Some metro Phoenix concerts requiring masks, COVID-19 vaccines
PHOENIX — As the metro Phoenix concert scene springs back to life, face masks and COVID-19 vaccines will be required at some shows.
One popular Tempe venue is now mandating face coverings, while vaccinations or negative tests will be required by three bands heading to town.
The Marquee Theatre in Tempe announced on Monday face masks will be required for entry due to the increase in COVID-19 cases. Guests must wear the masks at all times, unless eating or drinking, per CDC guidelines.

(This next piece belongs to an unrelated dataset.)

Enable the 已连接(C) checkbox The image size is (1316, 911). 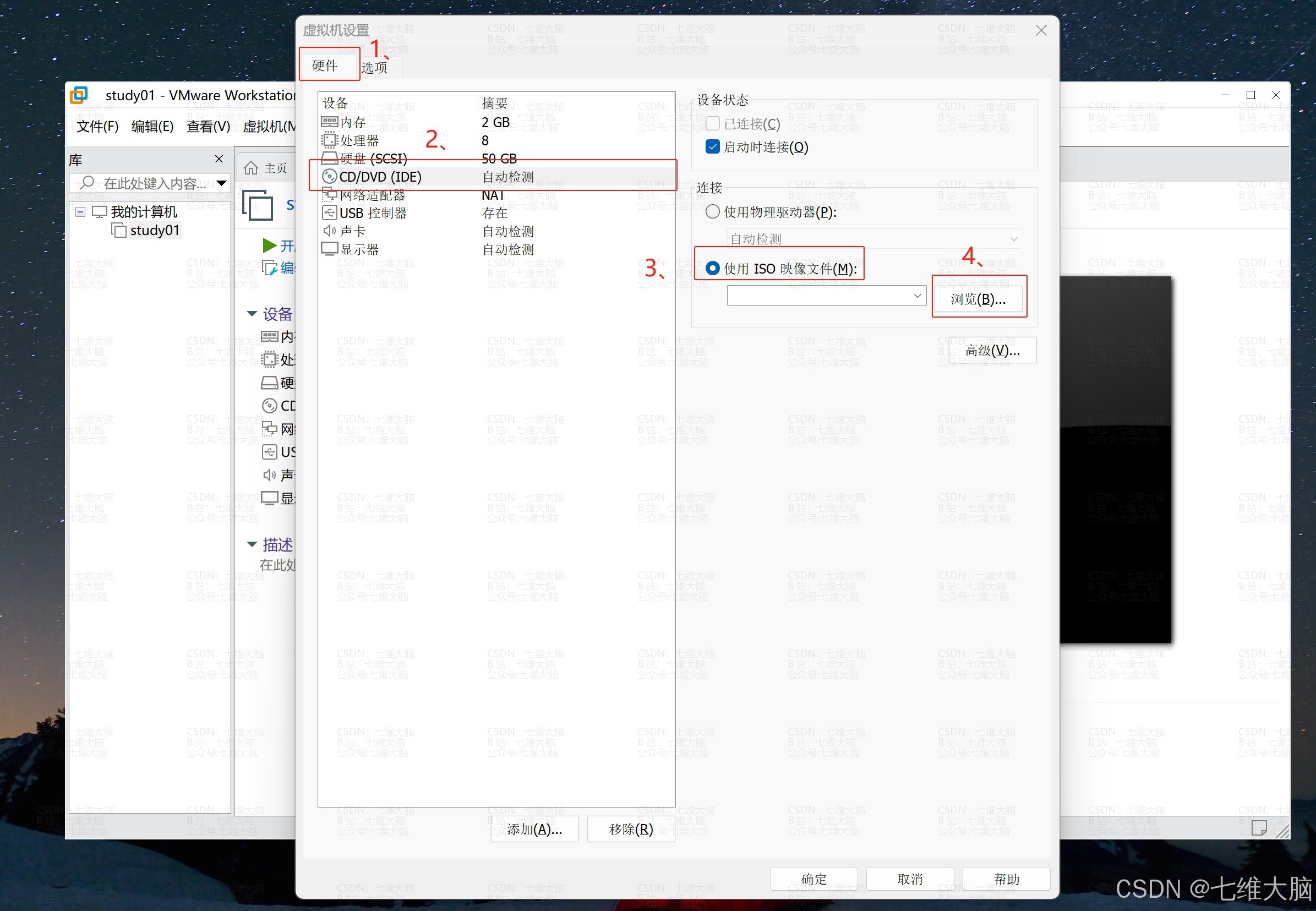(712, 123)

Maroon 5, Dead & Company and Rise Against are requiring proof of vaccination or a recent negative test on their upcoming tour in Arizona.
Maroon 5, which will hit the stage Oct. 1, said in a tweet Wednesday that starting Aug. 16, in select markets including Phoenix, proof of vaccination or a negative test results within 48 hours of entry will be required for admission into the event.

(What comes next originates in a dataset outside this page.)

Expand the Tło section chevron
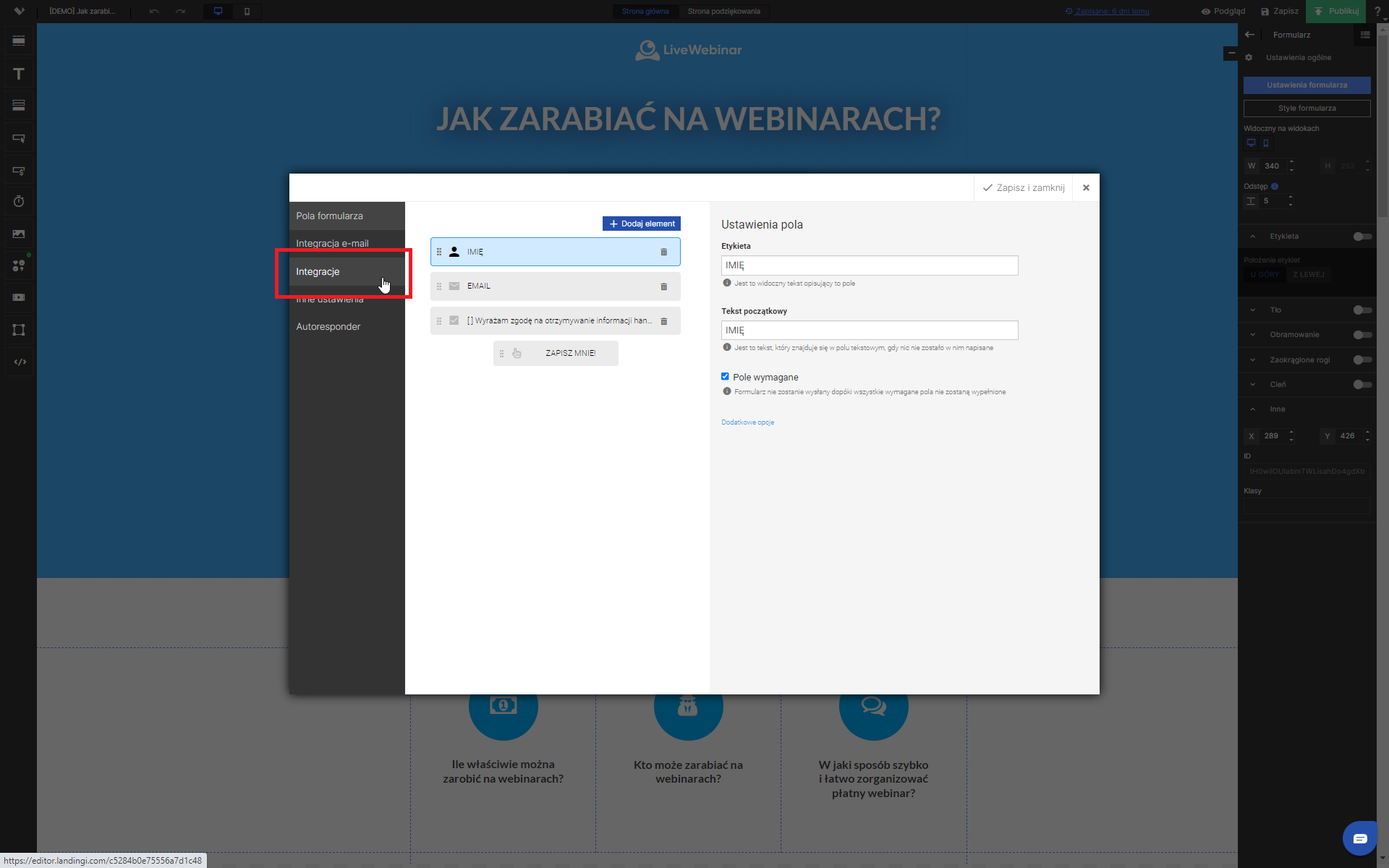Image resolution: width=1389 pixels, height=868 pixels. tap(1253, 310)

“We want you to know that our top priority is the safety and well being of our fans as well as that of the hard working men and women who makes these events possible,” Maroon 5 tweeted.
Dead & Company, playing Oct. 25, announced all guests over the age of 12 will be required to show proof of vaccination or a negative test result.
Fans with tickets to the pit area will need to show proof of vaccination as showing a negative test result won’t be an option in the area.
Children under the age of 12 can attend both concerts at Ak-Chin Pavilion if they show negative test result.
Anyone under the age of 12 will not be allowed in the pit area at Dead & Company.
At the Arizona Federal Theatre in Phoenix, event organizers for Rise Against, set to perform on Tuesday at 6 p.m., will require all attendees to show proof of vaccination or a negative test result.
Unvaccinated fans under 12 years of age, as well as unvaccinated fans over 12 years old with a valid medical restriction and note, will be required to show negative test results.
Face coverings are highly recommended for those who are not fully vaccinated, unless eating or drinking, per Center for Disease Control guidelines.